Las llamas de aquella noche son antorchas distintivas en un calendario que sabrá perdonar todos los cagazos de la presidencia y todos los engaños de la clase política que nos tiene de rodillas. Los brillos de ese jueves son puntos de fuego que nos recordarán que hubo violencia de carabineros sobre jóvenes que cantaban y trataban de establecer un punto. El fuego de las sucursales y las señaléticas será quizá también un borde que dirá que del otro lado de cualquier historia existe un escenario que empieza a condición de aquello que desprecia. Entonces nos sentiremos orgullosos, no del daño, pero sí del fuego y de la idea que se tatuó por desobediencia y no por decreto, en la historia reciente de nuestra capital chillona.

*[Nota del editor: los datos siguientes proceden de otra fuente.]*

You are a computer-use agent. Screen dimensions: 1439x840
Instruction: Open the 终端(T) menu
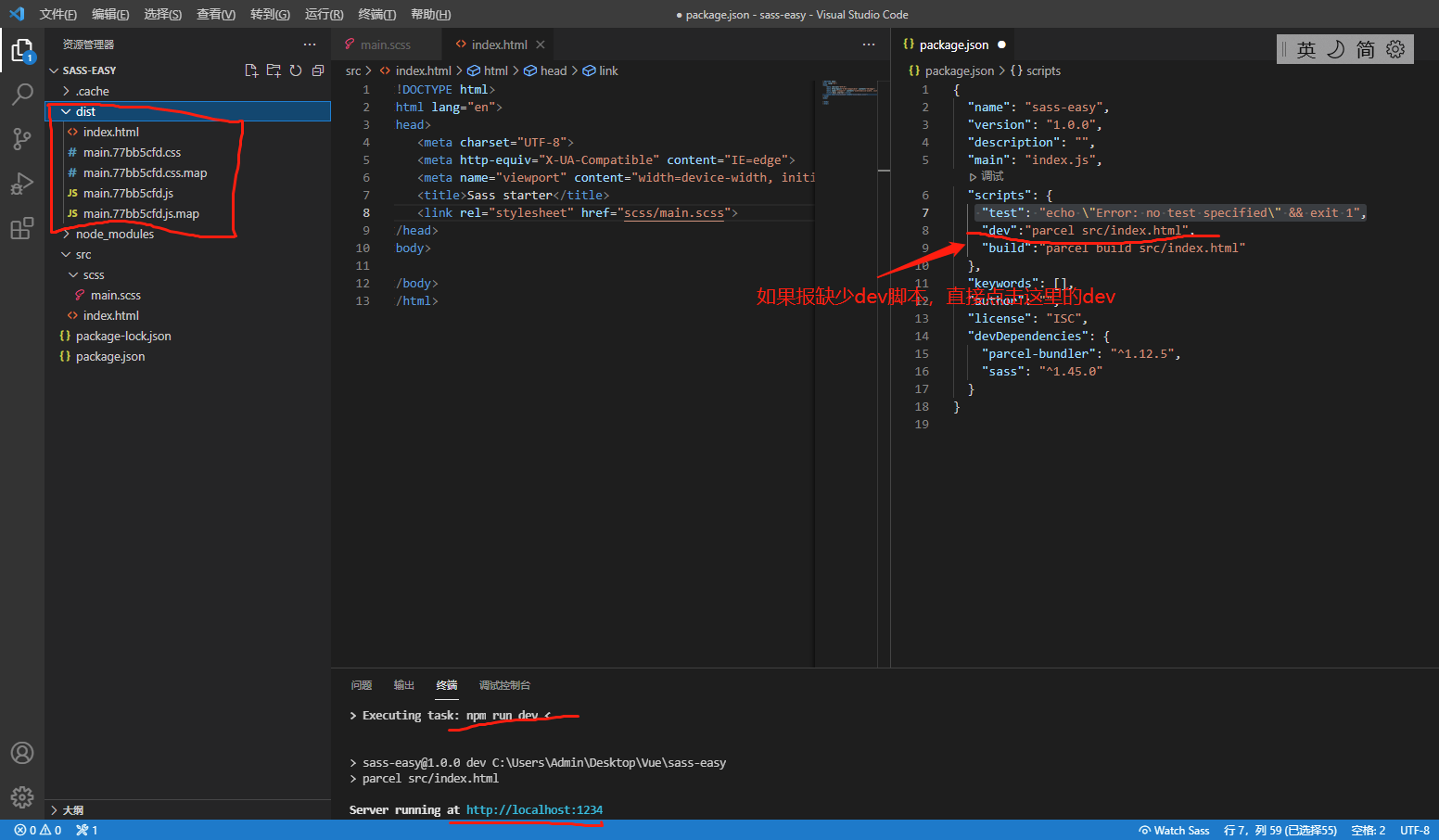pyautogui.click(x=376, y=14)
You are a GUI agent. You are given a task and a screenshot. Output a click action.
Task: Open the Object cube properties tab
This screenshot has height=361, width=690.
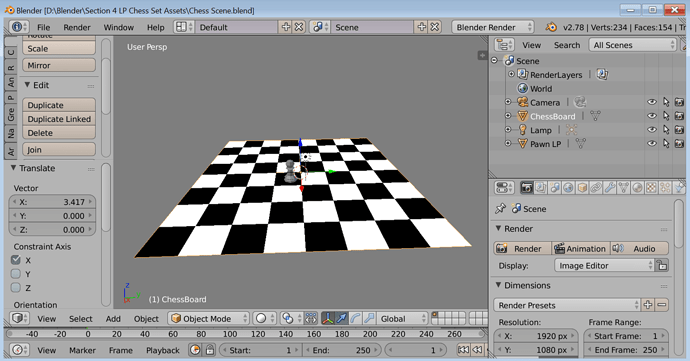coord(582,188)
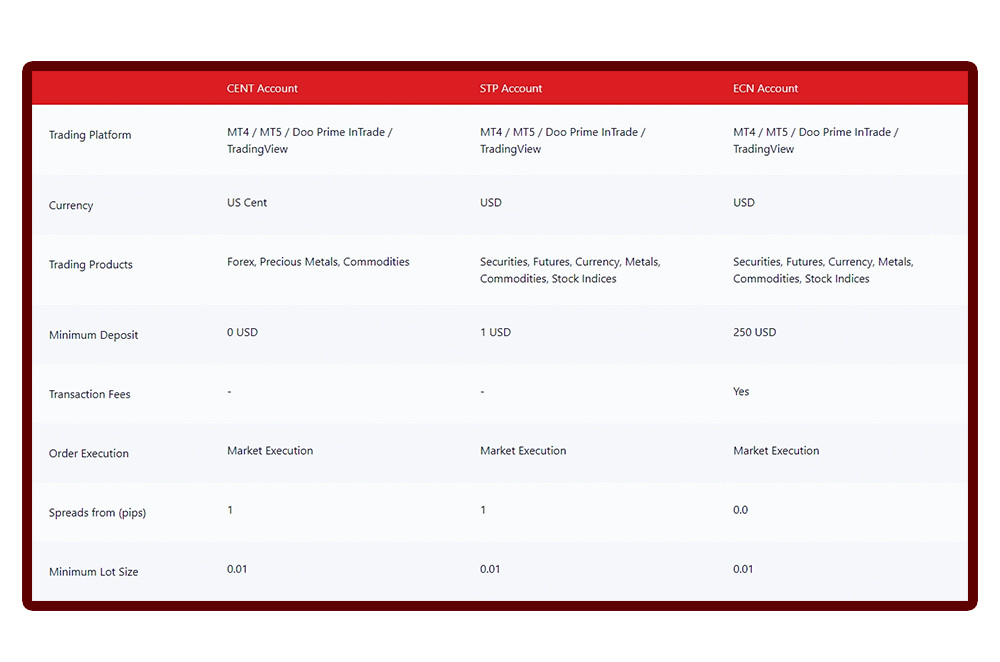Click the Transaction Fees row label
The width and height of the screenshot is (1000, 662).
coord(90,395)
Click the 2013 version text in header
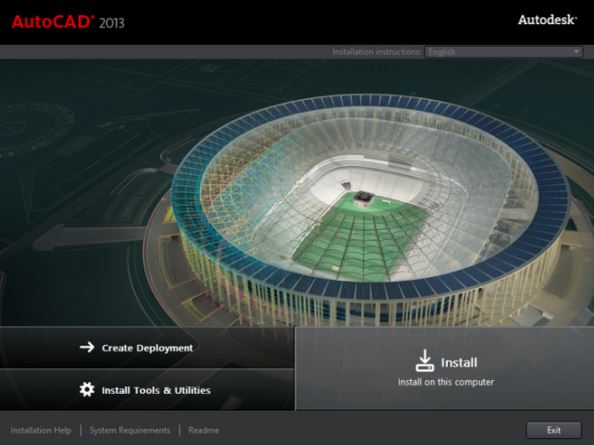 (112, 23)
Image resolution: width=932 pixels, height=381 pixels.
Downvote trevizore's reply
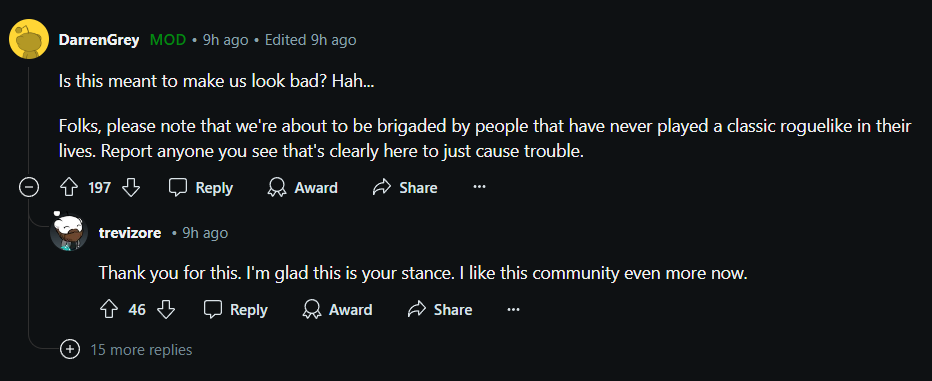(x=166, y=310)
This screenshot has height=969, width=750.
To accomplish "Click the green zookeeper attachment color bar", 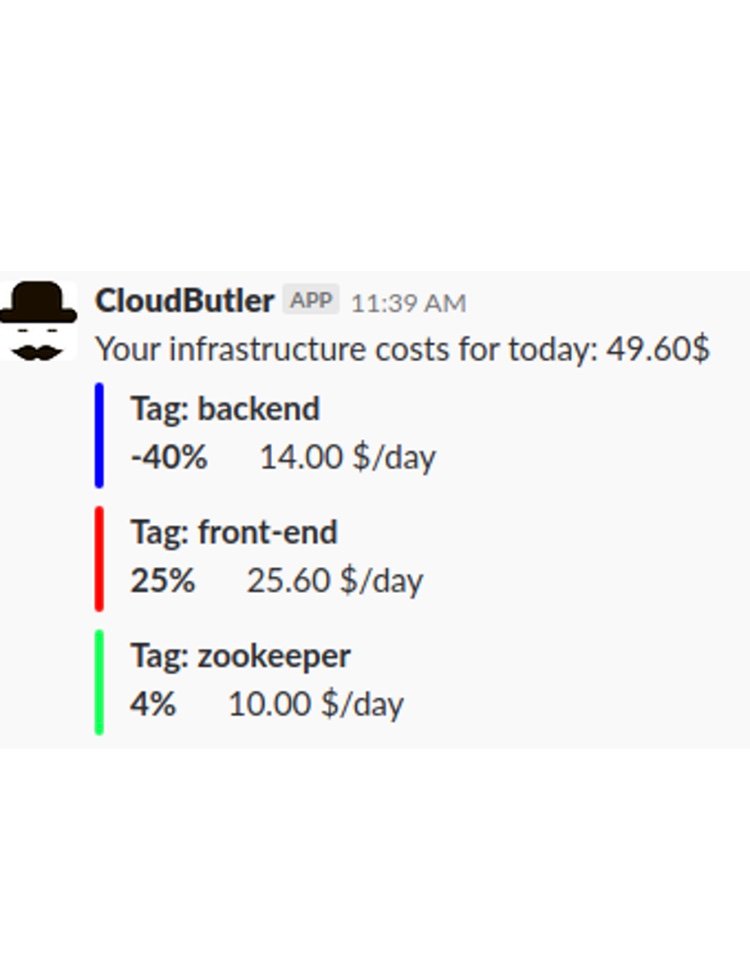I will pos(99,682).
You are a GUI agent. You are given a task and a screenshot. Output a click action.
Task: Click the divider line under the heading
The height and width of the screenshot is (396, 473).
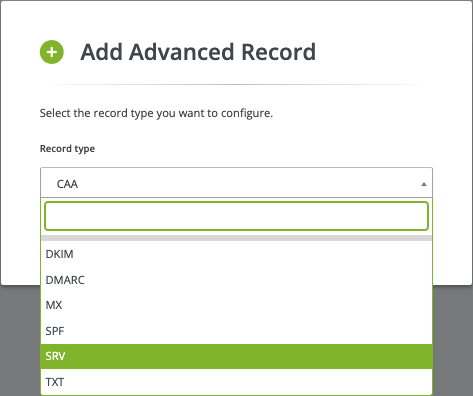236,85
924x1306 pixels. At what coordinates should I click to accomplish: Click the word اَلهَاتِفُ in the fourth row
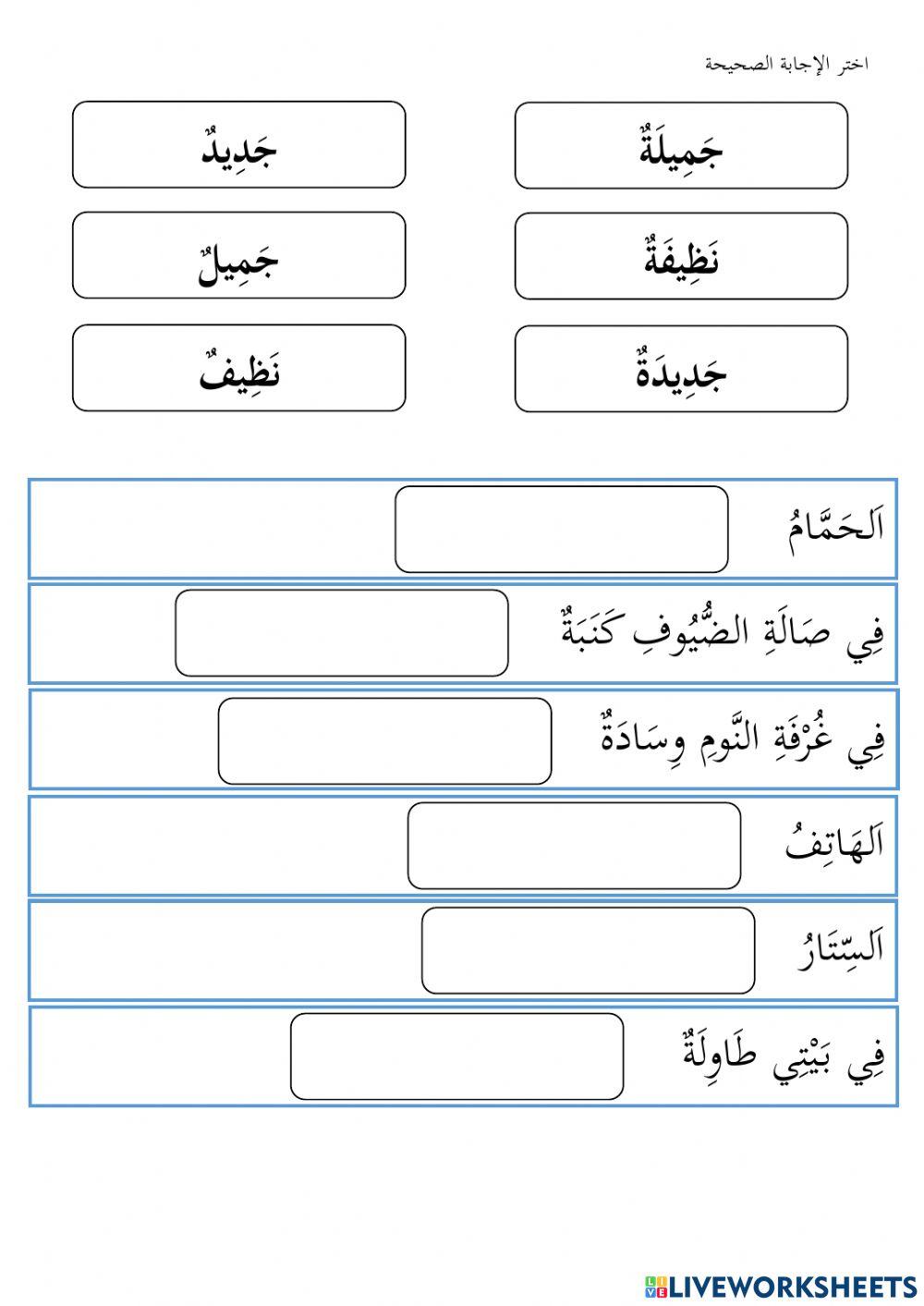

5.- Cierro este artículo (y que conste que no quiero apagar nada)
Insisto con que no creo que sea prudente o maravilloso el quemar una ciudad, sin embargo reitero en que a veces es mejor arder que estar siempre al acecho de ser consumidos sin razón alguna.
Me gustaría vivir en un Chile en el que nadie tuviera que hacerse notar prendiendo paraderos; y me agradaría mucho más una ciudad que solo se encendiera para los triunfos (morales o no) de una selección que mete goles en el arco contrario. Sin embargo mientras existan en este país gente como un universitario que cae muerto por la balacera pelotuda de un hijo de vecino; o mientras existan pacos capaces de apuntar a las piernas con un pitón que escupe agua con ferocidad de muerte, entonces me inclino por aplaudir a cualquiera que se de a la tarea de armar fogata o contraluz con un piño de palos ardiendo en una esquina de la Alameda; y reitero mi respeto por una sociedad que empina antorchas para decir que Nunca más en Chile habrá represión en la espalda flaca de un cabro chico que salió a marchar por una calle en la que al final siempre gana el balazo o el agua policial por sobre todas los puños en alto o, incluso, por sobre el mismo fuego.